When contacted, Bhushan told IPS via email that he had sent a phone text message saying he would be unable to do the interview, which Salahuddin apparently did not receive.
Still Salahuddin does manage to get alternative viewpoints countering the dominant antagonism, like defence analyst Uday Bhaskar who has even helped her with other contacts for her show. A recent episode included the veteran Indian ‘peacenik’ journalist and a former Indian special forces commander.
“Even if there are tensions, war should be ruled out as an option,” argued Indian journalist Kuldip Nayyar. However, he added grimly in response to a question about the ‘war hype’, “it is still very much there”.
Indian analyst Lt. Gen. (retired) Afsir Karim put it straight: both countries “should cooperate to combat terrorism. War will complicate, not solve the situation’’.
He agreed that the Mumbai attacks would not have been possible without local help – a point that Pakistani commentators have been stressing. He added that the attackers “obviously wanted to derail the peace process and take the pressure off Pakistan’s western border”.
With the Pakistan-India composite dialogue currently at a virtual standstill, hostile comments on either side are “fed” by vested interests, veteran Lahore-based journalist Imtiaz Alam told IPS.
Pointing to some prominent talk shows and newspaper columnists, Alam accused them of “following the ISI’s mandate”. The ISI (Inter-Services Intelligence) has for years been involved in nurturing ‘jehadi’ groups like the Lashkar-e-Toiba (LeT) that are accused of being behind the Mumbai carnage.
Alam, who founded the South Asia Free Media Association (SAFMA) in July 2000, said that while the Indian media did “pre-judge and jump to conclusions, this happens at times like these’’.

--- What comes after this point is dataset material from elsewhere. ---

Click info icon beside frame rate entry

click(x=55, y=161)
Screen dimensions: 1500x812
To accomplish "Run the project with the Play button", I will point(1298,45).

A voice frequently heard on Pakistani TV channels is that of the hawkish former ISI chief Lt. Gen. (retd.) Hamid Gul. Another retired general, Salahuddin Tirmiz referred to India as Pakistan’s “dushman mulk” (enemy country), even before the Mumbai assaults were over.
“While India goes through its national tragedy, this so-called ‘security expert’ has nothing better to say than dub India as ‘our enemy’ and create mass hysteria in Pakistan,” wrote Islamabad-based analyst Foqia Sadiq Khan in a strong letter of protest about Tirmizi’s comment to the TV channel, a copy of which she sent IPS.